Section 1 English-Chinese Translation (英译汉) (60 points)

This section consists of two parts: Part A “Compulsory Translation” and Part B “Optional Translation” which comprises “Topic 1” and “Topic 2”. Translate the passage in Part A and your choice from the passages in Part B into Chinese. The time for this section is 100 minutes.

Part A Compulsory Translation (必译题) (30 points)

In Battambang, Cambodia, a western province full of poor farmers barely managing to grow enough rice to live on, the top government official charged with fighting malaria is Ouk Vichea. His job—contending with as many as 10,000 malaria cases a year in an area twice as large as Delaware—is made even more challenging by ruthless, increasingly sophisticated criminals, whose handiwork Ouk Vichea was about to demonstrate.

Standing in his cluttered lab only a few paces wide in the provincial capital, also called Battambang, he held up a small plastic bag containing two identical blister packs labeled artesunate, a powerful antimalarial. One was authentic. The other? "It's 100 percent flour," he said. "Before, I could tell with my eyes if they were good or bad. Now, it's impossible."

The problem that Ouk Vichea was illustrating is itself a scourge threatening hundreds of thousands of people, a plague that seems all the more cruel because it is brought on by cold, calculated greed. Southeast Asia is awash in counterfeit medications, none more insidious than those for malaria, a deadly infectious disease that is usually curable if treated early with appropriate drugs. Pharmacies throughout the region are stocked with the fake malaria medicine, which is generally cheaper than the real thing.

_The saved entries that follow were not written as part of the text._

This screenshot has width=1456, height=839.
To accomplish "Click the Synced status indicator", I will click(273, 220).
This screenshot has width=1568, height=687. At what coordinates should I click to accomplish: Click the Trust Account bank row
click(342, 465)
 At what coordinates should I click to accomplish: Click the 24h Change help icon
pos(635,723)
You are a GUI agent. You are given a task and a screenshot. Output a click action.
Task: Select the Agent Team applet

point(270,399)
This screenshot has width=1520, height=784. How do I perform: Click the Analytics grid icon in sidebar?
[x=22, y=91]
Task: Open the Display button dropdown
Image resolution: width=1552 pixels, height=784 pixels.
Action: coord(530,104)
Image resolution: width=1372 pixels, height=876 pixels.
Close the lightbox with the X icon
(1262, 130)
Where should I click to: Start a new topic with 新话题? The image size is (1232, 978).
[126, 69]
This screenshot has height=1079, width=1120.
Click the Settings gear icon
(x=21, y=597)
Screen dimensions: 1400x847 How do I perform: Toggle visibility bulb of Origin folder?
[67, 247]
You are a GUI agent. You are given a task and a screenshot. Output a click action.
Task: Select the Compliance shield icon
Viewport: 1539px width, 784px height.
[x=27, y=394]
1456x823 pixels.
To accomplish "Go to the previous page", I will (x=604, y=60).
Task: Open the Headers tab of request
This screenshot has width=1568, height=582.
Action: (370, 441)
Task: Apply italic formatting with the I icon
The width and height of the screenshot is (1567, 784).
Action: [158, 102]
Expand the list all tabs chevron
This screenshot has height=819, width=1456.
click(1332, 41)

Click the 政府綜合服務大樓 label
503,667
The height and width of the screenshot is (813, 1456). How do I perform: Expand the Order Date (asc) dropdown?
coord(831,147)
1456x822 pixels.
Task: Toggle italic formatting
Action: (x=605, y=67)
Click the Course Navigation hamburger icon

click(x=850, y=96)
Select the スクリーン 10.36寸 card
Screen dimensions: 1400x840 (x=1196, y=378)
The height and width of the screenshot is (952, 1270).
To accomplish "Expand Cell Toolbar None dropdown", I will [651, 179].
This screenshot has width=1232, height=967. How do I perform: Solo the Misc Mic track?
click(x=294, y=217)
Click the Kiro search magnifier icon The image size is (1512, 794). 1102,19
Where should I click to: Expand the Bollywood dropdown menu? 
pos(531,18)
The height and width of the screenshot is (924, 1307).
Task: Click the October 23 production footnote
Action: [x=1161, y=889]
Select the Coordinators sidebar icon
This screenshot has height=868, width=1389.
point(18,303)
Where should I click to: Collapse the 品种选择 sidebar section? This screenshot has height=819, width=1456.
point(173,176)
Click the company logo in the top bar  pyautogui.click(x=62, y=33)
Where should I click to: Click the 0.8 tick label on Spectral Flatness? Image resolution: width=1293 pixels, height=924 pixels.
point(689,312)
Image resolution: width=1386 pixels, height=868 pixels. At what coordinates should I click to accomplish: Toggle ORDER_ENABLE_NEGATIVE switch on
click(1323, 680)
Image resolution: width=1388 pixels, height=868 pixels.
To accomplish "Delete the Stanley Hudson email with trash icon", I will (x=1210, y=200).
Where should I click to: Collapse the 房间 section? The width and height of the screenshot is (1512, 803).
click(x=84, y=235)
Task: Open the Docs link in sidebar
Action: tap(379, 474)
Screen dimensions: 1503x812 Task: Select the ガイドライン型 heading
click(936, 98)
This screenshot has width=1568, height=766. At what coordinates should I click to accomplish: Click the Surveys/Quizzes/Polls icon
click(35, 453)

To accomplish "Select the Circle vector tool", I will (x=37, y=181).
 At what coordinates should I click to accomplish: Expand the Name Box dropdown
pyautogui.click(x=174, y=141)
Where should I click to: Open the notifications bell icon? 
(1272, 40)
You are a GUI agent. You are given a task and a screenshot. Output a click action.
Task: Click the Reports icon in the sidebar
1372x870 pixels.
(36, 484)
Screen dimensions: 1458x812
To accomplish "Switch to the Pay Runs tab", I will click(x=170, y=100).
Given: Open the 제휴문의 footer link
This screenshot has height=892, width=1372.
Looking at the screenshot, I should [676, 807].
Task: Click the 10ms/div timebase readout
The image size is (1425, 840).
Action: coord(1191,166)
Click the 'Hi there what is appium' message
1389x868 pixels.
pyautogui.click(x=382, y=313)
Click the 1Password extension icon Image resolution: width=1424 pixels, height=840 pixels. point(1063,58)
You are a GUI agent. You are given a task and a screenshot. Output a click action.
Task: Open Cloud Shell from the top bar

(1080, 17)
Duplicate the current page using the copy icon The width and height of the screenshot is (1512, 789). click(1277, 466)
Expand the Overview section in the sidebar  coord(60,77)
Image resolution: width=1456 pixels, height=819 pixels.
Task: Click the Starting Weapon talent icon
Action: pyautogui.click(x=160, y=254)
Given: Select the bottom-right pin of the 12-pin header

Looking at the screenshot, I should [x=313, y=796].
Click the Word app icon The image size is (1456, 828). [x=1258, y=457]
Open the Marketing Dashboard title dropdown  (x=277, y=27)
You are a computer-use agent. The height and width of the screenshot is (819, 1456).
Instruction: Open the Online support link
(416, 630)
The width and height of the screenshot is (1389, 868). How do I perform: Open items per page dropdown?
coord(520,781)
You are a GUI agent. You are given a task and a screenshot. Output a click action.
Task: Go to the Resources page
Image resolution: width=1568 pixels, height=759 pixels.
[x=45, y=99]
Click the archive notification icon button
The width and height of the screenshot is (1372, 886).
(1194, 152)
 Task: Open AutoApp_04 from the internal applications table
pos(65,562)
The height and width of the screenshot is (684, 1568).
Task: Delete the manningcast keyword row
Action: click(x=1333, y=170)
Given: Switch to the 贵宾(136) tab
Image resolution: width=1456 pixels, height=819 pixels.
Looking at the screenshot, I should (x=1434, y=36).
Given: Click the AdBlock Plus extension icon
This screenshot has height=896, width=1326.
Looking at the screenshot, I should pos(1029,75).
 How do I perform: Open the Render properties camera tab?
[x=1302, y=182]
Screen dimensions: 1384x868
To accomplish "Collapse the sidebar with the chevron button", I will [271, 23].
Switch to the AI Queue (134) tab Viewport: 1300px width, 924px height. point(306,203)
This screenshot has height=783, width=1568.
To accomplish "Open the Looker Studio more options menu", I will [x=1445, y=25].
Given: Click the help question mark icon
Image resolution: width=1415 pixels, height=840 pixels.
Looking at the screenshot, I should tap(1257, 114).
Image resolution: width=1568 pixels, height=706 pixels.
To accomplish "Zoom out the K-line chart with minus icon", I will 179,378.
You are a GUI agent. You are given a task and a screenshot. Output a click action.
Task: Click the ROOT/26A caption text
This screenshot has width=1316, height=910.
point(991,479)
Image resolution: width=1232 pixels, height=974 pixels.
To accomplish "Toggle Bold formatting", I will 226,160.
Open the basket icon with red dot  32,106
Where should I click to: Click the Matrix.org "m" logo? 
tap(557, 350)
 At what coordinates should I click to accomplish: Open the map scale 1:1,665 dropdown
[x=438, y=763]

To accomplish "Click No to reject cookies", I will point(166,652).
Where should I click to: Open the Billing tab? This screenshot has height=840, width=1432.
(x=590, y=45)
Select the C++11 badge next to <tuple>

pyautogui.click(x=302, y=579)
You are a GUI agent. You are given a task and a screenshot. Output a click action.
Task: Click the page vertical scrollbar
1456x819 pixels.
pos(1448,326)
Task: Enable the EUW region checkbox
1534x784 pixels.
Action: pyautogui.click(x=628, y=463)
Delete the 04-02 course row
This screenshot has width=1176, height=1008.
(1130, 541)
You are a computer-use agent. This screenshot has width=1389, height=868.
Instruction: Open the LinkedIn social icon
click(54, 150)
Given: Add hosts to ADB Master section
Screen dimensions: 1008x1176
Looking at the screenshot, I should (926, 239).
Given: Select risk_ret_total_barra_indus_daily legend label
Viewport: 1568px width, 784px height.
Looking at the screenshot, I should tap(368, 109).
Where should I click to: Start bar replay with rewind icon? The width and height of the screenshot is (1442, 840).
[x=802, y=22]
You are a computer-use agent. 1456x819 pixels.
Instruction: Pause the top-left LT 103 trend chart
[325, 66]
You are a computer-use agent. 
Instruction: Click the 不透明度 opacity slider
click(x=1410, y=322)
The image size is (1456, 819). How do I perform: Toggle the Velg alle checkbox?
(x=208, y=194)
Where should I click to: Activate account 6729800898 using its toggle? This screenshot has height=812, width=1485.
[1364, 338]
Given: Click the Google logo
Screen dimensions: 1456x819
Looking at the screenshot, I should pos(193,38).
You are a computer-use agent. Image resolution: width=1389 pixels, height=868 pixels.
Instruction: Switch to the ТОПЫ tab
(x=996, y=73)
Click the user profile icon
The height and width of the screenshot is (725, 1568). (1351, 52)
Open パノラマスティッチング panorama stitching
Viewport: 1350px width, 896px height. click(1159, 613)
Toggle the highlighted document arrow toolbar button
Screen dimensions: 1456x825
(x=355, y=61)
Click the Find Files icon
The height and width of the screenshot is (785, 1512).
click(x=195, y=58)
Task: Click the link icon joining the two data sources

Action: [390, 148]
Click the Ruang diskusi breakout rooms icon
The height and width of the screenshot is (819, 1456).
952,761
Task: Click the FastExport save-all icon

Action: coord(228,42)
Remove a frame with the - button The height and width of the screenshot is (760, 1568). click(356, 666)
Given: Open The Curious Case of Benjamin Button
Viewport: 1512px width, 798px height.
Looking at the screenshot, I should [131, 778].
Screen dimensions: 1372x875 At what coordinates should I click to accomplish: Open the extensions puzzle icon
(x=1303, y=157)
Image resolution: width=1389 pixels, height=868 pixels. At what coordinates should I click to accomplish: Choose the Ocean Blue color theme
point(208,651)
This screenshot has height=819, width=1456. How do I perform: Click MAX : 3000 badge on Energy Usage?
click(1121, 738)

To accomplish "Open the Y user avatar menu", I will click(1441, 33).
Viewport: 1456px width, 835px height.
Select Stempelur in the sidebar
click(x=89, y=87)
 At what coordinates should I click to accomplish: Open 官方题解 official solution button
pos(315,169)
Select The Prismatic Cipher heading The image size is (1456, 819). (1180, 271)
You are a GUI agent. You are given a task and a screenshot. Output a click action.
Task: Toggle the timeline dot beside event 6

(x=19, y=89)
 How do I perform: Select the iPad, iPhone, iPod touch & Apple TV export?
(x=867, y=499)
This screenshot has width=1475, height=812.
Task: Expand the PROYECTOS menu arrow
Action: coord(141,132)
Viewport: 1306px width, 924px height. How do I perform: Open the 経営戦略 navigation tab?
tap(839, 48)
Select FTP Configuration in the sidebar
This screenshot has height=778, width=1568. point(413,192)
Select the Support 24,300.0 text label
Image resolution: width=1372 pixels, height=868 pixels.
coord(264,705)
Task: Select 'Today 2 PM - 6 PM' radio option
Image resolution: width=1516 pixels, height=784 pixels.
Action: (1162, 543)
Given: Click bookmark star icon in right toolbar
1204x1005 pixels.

Artesunate, developed by Chinese scientists in the 1970s, is a leading antimalaria drug. Its active ingredient, artemisinin, comes from the wormwood plant, which ancient Chinese herbalists prized for its fever-reducing properties. Between 1999 and 2003, medical researchers conducted two surveys in which they randomly purchased artesunate from pharmacies in Cambodia, Myanmar (formerly Burma), Laos, Thailand and Vietnam. The volume of fake pills rose from 38 percent to 53 percent.

"This is a very, very serious criminal act," Nicholas White, a malaria expert at Mahidol University in Bangkok, Thailand, says of the counterfeiting. "You're killing people. It's premeditated, cold-blooded murder. And yet we don't think of it like that."

Nobody knows the full scope of the crime, although the World Health Organization (WHO) estimates that counterfeit drugs are associated with up to 20 percent of the one million malaria deaths worldwide each year. Reliable statistics in Southeast Asia are hard to come by, partly because the damage seldom arouses suspicion and because victims tend to be poor people who receive inadequate medical treatment to begin with.